■ Task item A ■
Answer these from the report on Kane Williamson's quarantine:
(i) From where has Williamson been waving to his team-mates?
(ii) How many players will be in each of the "mini training groups"?
(iii) How many Tests does the squad face in five weeks?
■ Task item B ■
Carry on the report on Kane Williamson's quarantine with the next few sentences.

■ Source text ■

-------------------------

Kane Williamson, New Zealand's Test captain, says he has resorted to waving to his team-mates from the balcony of his hotel-room at the Ageas Bowl in Southampton, after going into quarantine in the UK following his post-IPL stop-over in the Maldives.

Williamson, who had been captaining Sunrisers Hyderabad in India prior to the tournament's postponement earlier this month, arrived at the team's training camp some 24 hours after the bulk of the squad flew in from New Zealand on Sunday, alongside his fellow IPL travellers Kyle Jamieson, Mitchell Santner, team physio Tommy Simsek and trainer Chris Donaldson. The group will spend the next three days in isolation before they can enter "mini training groups" of six, pending negative tests for Covid-19.

And while the circumstances of the squad's reunion haven't been ideal, Williamson admitted that the challenge awaiting his team - three Tests in five weeks, two against England, followed by the World Test Championship final, at the Ageas Bowl against India - was more than enough to make the current strictures worthwhile.

-------------------------

Stored data entries
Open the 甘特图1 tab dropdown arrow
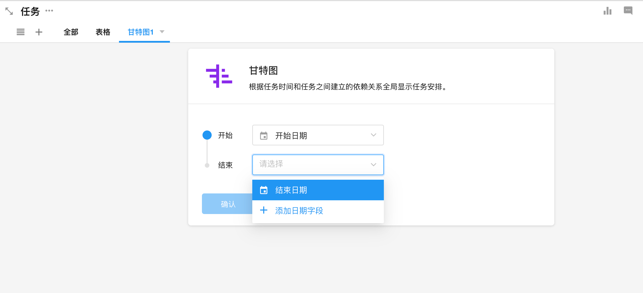 [162, 32]
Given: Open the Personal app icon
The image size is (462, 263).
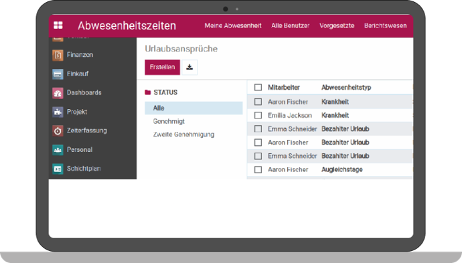Looking at the screenshot, I should 58,150.
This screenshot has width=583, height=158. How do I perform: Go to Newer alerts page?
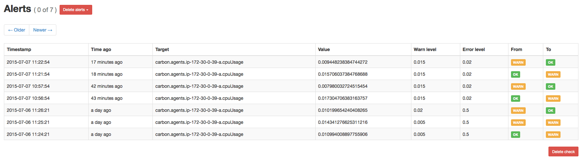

-------------------------

■ Written reply A ■
(i) From the balcony of his hotel-room at the Ageas Bowl in Southampton.
(ii) Six.
(iii) Three.

■ Written reply B ■
"Most of the team is here now," Williamson said. "We are all pretty much on the same side [of the hotel] so we're able to catch up a little bit with one another on our different balconies. For a number of guys, it's their first time in the bubble, while others have done it a few times, so that can be quite helpful.

"But there's a lot of excitement. Just being over here to play Test cricket is always a fantastic opportunity, but to play that third one, which is the World Test Championship final, is pretty special.

"The first step is getting out of the bubble, and after that we're looking forward to starting our preparation, in terms of adjustment to conditions and catching up with the guys. It's always exciting when there has been a period of time away from the team, and I look forward to that."

Williamson described the events of the preceding fortnight as "a bit of a whirlwind", adding that the situation developing in India was "heartbreaking". But from a New Zealand perspective, one of the few countries where Covid-19 is under near total control, he admitted that the image posted on Instagram by his Sunrisers team-mate David Warner, showing the players in full personal protection gear while boarding an internal flight, had revealed to his fellow countrymen quite how serious the situation had got.

"I had some messages from friends and family," he said. "It's been pretty well documented that Covid, certainly at the moment but even beforehand, was in a far different place compared to back home. That's the reality of it, when you are in countries where it's so much more serious. You just try to go about what you're doing as safely as possible."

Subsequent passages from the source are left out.